Мир и война - Акунин Борис "Чхартишвили Григорий Шалвович"
Шрифт:
Интервал:
Закладка:
«Ах вот как? – сказала себе Полина Афанасьевна. – Лешак, значит, у вас с манжетами ходит?». Хищно оскалила ровные зубы, с возрастом нисколько белизны не потерявшие. Отец Мирокль про них говорил, что это наивернейший признак природной крепости, ибо dentes sani in corpore sano, сиречь в здоровом теле здоровые зубы. Катина и правда отроду не хворала.

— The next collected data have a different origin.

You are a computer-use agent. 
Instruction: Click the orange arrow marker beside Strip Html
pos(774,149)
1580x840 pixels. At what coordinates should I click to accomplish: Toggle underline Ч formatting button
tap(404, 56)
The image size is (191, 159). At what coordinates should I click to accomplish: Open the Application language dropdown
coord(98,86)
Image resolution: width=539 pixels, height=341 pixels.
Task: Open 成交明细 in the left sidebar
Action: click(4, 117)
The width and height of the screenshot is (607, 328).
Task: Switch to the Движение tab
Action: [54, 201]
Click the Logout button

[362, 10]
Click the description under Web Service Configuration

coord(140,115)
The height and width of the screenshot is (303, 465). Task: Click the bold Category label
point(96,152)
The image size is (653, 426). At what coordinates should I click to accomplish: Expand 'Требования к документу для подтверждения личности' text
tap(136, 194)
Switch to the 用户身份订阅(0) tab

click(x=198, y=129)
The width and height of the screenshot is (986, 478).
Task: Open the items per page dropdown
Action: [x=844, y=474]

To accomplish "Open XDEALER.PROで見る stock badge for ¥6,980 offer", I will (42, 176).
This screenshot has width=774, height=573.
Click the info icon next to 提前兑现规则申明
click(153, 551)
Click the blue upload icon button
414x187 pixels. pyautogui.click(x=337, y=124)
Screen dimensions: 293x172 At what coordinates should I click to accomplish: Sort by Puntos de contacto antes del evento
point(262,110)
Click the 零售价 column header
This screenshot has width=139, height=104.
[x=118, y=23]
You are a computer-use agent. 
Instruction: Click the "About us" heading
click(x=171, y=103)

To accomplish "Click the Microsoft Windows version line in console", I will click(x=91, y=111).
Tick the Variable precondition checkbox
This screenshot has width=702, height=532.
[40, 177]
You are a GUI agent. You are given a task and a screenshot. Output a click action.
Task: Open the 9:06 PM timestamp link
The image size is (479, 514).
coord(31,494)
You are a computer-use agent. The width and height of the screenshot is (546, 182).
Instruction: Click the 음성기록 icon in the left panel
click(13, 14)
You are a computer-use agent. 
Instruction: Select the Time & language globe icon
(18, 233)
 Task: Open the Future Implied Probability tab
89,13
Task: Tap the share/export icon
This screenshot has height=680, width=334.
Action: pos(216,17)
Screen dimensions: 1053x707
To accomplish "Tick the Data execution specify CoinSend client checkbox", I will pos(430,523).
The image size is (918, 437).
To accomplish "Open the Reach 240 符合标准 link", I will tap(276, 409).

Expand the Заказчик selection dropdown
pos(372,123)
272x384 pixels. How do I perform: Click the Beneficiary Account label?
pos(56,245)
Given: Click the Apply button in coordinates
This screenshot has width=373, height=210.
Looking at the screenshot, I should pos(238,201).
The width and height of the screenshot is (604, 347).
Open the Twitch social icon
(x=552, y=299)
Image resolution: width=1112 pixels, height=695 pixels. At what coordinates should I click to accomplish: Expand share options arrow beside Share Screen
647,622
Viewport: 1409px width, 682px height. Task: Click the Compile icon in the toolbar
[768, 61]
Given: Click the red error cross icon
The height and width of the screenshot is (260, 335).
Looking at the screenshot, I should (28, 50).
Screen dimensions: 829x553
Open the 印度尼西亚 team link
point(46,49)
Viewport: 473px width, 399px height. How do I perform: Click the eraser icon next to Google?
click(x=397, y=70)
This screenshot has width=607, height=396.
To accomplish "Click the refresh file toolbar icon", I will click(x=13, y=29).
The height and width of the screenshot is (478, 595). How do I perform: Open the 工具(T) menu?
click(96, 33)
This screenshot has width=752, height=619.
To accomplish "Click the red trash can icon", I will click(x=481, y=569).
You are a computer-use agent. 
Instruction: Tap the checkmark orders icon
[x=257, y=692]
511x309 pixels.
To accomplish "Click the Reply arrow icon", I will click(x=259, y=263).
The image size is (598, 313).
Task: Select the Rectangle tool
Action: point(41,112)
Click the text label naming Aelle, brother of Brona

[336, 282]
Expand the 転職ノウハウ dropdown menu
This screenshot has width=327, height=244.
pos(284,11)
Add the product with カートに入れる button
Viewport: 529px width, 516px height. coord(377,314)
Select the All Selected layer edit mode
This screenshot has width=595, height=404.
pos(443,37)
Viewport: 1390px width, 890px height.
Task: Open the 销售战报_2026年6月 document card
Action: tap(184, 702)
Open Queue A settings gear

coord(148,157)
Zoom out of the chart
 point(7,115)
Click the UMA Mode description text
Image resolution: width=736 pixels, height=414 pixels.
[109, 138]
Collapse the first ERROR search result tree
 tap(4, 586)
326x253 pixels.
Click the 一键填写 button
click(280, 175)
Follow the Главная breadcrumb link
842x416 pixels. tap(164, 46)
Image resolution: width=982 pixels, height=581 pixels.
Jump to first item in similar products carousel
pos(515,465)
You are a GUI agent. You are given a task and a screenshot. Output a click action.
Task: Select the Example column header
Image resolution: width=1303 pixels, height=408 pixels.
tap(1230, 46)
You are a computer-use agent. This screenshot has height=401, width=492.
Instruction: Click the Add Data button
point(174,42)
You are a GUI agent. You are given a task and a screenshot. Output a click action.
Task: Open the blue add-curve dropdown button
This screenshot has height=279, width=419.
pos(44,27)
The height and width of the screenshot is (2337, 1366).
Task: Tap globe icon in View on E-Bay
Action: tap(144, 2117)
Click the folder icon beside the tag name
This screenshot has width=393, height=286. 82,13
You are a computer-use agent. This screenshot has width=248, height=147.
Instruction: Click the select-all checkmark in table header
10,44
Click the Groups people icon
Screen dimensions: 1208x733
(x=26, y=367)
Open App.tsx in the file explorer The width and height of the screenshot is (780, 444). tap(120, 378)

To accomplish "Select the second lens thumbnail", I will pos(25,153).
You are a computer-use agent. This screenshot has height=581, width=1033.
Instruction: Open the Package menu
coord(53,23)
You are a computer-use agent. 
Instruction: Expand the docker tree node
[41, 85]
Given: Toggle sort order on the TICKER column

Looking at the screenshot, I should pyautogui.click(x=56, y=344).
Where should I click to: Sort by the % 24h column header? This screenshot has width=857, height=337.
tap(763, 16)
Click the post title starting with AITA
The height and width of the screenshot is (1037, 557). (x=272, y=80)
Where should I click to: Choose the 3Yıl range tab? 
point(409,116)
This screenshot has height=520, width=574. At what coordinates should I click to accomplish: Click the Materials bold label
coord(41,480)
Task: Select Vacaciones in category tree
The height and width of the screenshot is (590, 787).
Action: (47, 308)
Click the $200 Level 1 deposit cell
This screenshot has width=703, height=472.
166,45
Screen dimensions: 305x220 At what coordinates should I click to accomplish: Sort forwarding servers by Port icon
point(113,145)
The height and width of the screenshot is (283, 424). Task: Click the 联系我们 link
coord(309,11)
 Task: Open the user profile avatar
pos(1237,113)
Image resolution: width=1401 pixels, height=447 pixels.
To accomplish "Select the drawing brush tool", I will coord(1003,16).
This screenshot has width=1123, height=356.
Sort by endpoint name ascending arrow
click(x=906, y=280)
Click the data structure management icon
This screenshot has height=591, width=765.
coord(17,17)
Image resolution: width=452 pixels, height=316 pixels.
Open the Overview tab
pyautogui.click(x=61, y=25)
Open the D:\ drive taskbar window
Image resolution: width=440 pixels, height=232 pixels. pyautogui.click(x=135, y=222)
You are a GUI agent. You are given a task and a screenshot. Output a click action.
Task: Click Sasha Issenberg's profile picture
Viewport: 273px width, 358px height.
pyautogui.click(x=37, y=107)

Примечательную находку она положила в карман. Прошептала сама себе (была у нее такая привычка): «Кто ты, гадина, ни будь, за эту пуговичку я тебя и ухвачу. От пуговицы к рукаву, от рукава к руке, а от руки дотянусь и до горла».
Обернулась на толпу. Там опять шумели. Это прибежала из дому, с другого конца села, Лукерья, покойницына мать.
– Палаша-а-а! Палашенька-а-а! Рожёная моя, рощёная! Золотко мое ненаглядное! Кровинушка!
Да прочее всякое. Бабы с девками, конечно, тут же подхватили. Но Катина им разводить вой не дала.
Распрямилась, крикнула своим замечательно звонким голосом:
– Эй, тихо там!
И стало тихо.
– Слушайте, что скажу!
Все придвинулись ближе, встали тесно.
Речь помещицы была короткой.
– Тут дело злодейское! Не Лешак нашу Палашу порешил, а лихой человек! И я буду не я, коли ирода этого не добуду и не покараю! Даю вам в том мое катинское слово. А вы слово мое знаете.
И потом, уже вполголоса, старосте:
– Лукерья пускай повоет, но чтоб держали за руки. Не давайте ей на тело пасть. Покойницу взять плавно, в восемь рук. Положить на широкую доску, а лучше на столешницу. Снести ко мне на двор, в скобяной сарай. Трифону объясни: по закону так положено, для розыска убийцы.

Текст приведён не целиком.